» **SOURCE RECORDS**:
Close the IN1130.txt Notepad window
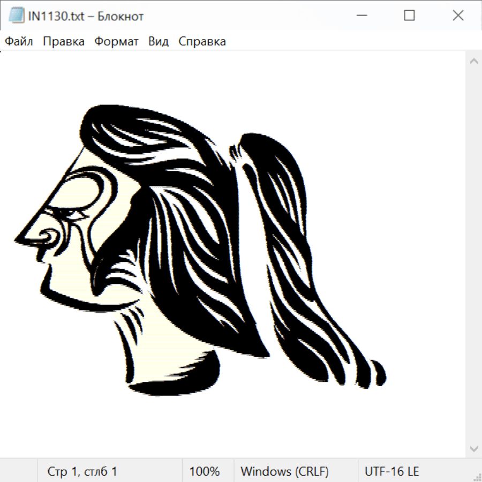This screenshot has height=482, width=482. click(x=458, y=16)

* * *

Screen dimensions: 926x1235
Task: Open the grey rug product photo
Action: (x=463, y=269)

» **PROBLEM TO SOLVE**: Return each line of the material above that contains the string "grey", copied in full.

» **ANSWER TO THIS EXERCISE**:
Task: Open the grey rug product photo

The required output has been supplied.